Hassan Whiteside did some cool things Wednesday night, in Miami’s narrow loss to the Toronto Raptors. He finished with 16 points, 12 rebounds, and three blocks in 31 minutes, and was a game-high plus-22. In the first quarter, with the Heat up nine and feeling frisky, Whiteside brought the ball up the floor off a Raptors miss and took several years off the life of Serge Ibaka:
Miami’s lead would grow as large as 17, but in the third quarter Toronto junked up the flow of the game by matching the Heat zone defense with a zone of their own, and the game briefly became a dismal jump-shooting contest, and the Raptors took control and came all the way back to win, by the score of 106–104. That two-point margin of defeat is made slightly more painful when you observe that the Heat went just 6-of-12 from the free-throw line; it’s presumably somewhat more painful for Whiteside, who missed all three of his attempts.
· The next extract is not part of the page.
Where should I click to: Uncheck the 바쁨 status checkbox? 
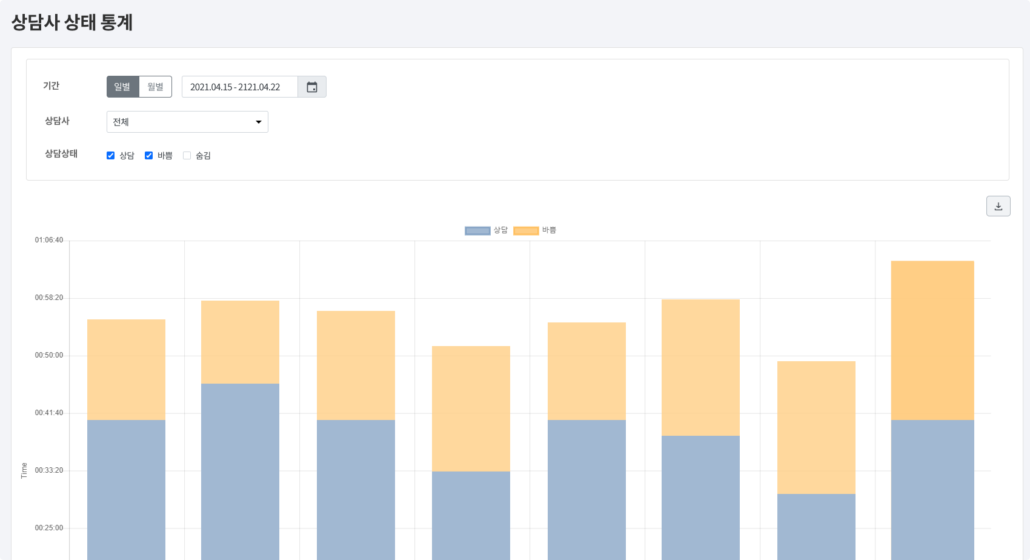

Mostly this is all an excuse for observing the following genuinely horrifying statistic:
That’s a stretch that goes back through parts of 12 games; over his last 11 games he’s 5-of-35; over his last 12 games he’s 7-of-42. I can’t tell you for sure whether it’s the worst stretch of his career, but it sure seems like it must be: Whiteside is shooting a putrid 44.5 percent from the line this season, the worst he’s done since the 2011–2012 season, when he shot 41.7 percent over 18 total games. This season Whiteside’s a respectable 45th in the league in free throw attempts, with 119 on the season, but of the 420 players who’ve attempted at least 25 free throws, Whiteside is ranked dead last in accuracy. Not good.
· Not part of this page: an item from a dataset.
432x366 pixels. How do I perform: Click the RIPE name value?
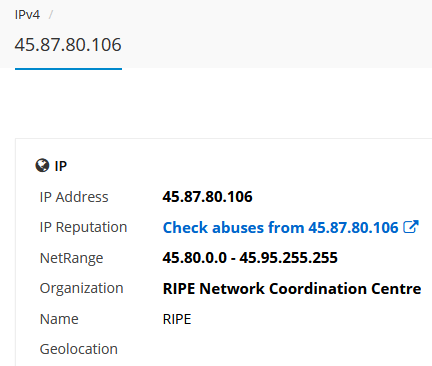coord(177,319)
At issue appears to be an adjustment Whiteside made after last season’s respectable showing, when he basically shot a jump-shot from the line and converted 70 percent of his tries. This season he went back to the standard flat-footed approach, and the results have been abysmal:
“With the free throws, I made the biggest mistake a pro can make,” Whiteside said. “I didn’t trust my routine. I was a 70 percent free-throw shooter last year, and I tried to critique it and I tried to change it and get outside of myself. And you know, that’s the worst thing I could have done.”
Whiteside told the Miami Herald the key would be getting back to the jumper approach. That was on December 20, before Miami’s game against the Houston Rockets. All he’s done in the four games since is go 2-of-13 from the line, so clearly everything is fine. Wednesday night against the Raptors, Whiteside was back to shooting them flat-footed, in perhaps a sign of just how screwed up and turned around he is in that area of his game—alternating shooting form game-to-game is some Markelle Fultz shit. The Heat are just a game under .500, and are currently eighth in the crummy Eastern Conference, with a razor-thin plus-four point differential on the season. Gotta make the freebies!